Task statement: All of the records should be given again exactly as they appear.

Saved entries:
***

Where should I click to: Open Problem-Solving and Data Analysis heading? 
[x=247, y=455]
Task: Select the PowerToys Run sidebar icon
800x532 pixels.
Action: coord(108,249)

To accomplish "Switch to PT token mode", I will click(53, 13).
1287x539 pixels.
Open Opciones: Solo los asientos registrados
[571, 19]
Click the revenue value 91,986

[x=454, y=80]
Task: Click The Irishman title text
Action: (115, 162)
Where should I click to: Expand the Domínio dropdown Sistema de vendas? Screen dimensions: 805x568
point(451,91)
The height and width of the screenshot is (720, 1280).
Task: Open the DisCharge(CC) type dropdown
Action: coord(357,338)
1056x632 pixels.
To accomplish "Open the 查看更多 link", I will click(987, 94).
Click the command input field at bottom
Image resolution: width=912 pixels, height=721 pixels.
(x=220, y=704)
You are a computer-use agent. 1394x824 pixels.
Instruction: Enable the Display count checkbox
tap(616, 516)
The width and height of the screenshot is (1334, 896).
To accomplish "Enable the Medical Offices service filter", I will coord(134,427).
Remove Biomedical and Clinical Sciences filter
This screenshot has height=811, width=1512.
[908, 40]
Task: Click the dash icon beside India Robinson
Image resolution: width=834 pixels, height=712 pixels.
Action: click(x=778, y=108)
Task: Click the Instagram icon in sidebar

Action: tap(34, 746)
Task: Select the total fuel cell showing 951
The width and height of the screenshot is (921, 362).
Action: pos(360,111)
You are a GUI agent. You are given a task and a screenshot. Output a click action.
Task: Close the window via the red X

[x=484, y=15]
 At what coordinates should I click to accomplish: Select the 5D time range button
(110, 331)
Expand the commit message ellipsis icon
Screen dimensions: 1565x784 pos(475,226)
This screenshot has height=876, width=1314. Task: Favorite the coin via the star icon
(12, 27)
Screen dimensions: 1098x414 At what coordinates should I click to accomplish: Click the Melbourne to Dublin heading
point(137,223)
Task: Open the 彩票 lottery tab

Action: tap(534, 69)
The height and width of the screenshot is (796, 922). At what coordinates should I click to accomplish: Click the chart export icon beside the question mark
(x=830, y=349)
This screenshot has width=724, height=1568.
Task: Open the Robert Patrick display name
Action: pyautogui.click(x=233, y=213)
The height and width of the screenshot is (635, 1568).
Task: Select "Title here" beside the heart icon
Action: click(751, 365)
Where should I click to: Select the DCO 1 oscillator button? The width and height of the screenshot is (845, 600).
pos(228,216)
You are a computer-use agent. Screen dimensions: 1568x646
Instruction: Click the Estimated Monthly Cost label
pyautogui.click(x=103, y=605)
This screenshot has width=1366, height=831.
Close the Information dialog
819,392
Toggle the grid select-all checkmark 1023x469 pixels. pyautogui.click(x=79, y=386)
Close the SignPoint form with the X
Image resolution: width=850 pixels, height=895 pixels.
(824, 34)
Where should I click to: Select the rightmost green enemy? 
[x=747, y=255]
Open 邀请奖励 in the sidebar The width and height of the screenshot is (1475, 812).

***

Task response:
Where should I click to: Open Problem-Solving and Data Analysis heading? 
[x=247, y=455]
Task: Select the PowerToys Run sidebar icon
800x532 pixels.
Action: coord(108,249)

To accomplish "Switch to PT token mode", I will click(53, 13).
1287x539 pixels.
Open Opciones: Solo los asientos registrados
[571, 19]
Click the revenue value 91,986

[x=454, y=80]
Task: Click The Irishman title text
Action: (115, 162)
Where should I click to: Expand the Domínio dropdown Sistema de vendas? Screen dimensions: 805x568
point(451,91)
The height and width of the screenshot is (720, 1280).
Task: Open the DisCharge(CC) type dropdown
Action: coord(357,338)
1056x632 pixels.
To accomplish "Open the 查看更多 link", I will click(987, 94).
Click the command input field at bottom
Image resolution: width=912 pixels, height=721 pixels.
(x=220, y=704)
You are a computer-use agent. 1394x824 pixels.
Instruction: Enable the Display count checkbox
tap(616, 516)
The width and height of the screenshot is (1334, 896).
To accomplish "Enable the Medical Offices service filter", I will coord(134,427).
Remove Biomedical and Clinical Sciences filter
This screenshot has height=811, width=1512.
[908, 40]
Task: Click the dash icon beside India Robinson
Image resolution: width=834 pixels, height=712 pixels.
Action: click(x=778, y=108)
Task: Click the Instagram icon in sidebar

Action: tap(34, 746)
Task: Select the total fuel cell showing 951
The width and height of the screenshot is (921, 362).
Action: pos(360,111)
You are a GUI agent. You are given a task and a screenshot. Output a click action.
Task: Close the window via the red X

[x=484, y=15]
 At what coordinates should I click to accomplish: Select the 5D time range button
(110, 331)
Expand the commit message ellipsis icon
Screen dimensions: 1565x784 pos(475,226)
This screenshot has height=876, width=1314. Task: Favorite the coin via the star icon
(12, 27)
Screen dimensions: 1098x414 At what coordinates should I click to accomplish: Click the Melbourne to Dublin heading
point(137,223)
Task: Open the 彩票 lottery tab

Action: tap(534, 69)
The height and width of the screenshot is (796, 922). At what coordinates should I click to accomplish: Click the chart export icon beside the question mark
(x=830, y=349)
This screenshot has width=724, height=1568.
Task: Open the Robert Patrick display name
Action: pyautogui.click(x=233, y=213)
The height and width of the screenshot is (635, 1568).
Task: Select "Title here" beside the heart icon
Action: click(751, 365)
Where should I click to: Select the DCO 1 oscillator button? The width and height of the screenshot is (845, 600).
pos(228,216)
You are a computer-use agent. Screen dimensions: 1568x646
Instruction: Click the Estimated Monthly Cost label
pyautogui.click(x=103, y=605)
This screenshot has width=1366, height=831.
Close the Information dialog
819,392
Toggle the grid select-all checkmark 1023x469 pixels. pyautogui.click(x=79, y=386)
Close the SignPoint form with the X
Image resolution: width=850 pixels, height=895 pixels.
(824, 34)
Where should I click to: Select the rightmost green enemy? 
[x=747, y=255]
Open 邀请奖励 in the sidebar The width and height of the screenshot is (1475, 812).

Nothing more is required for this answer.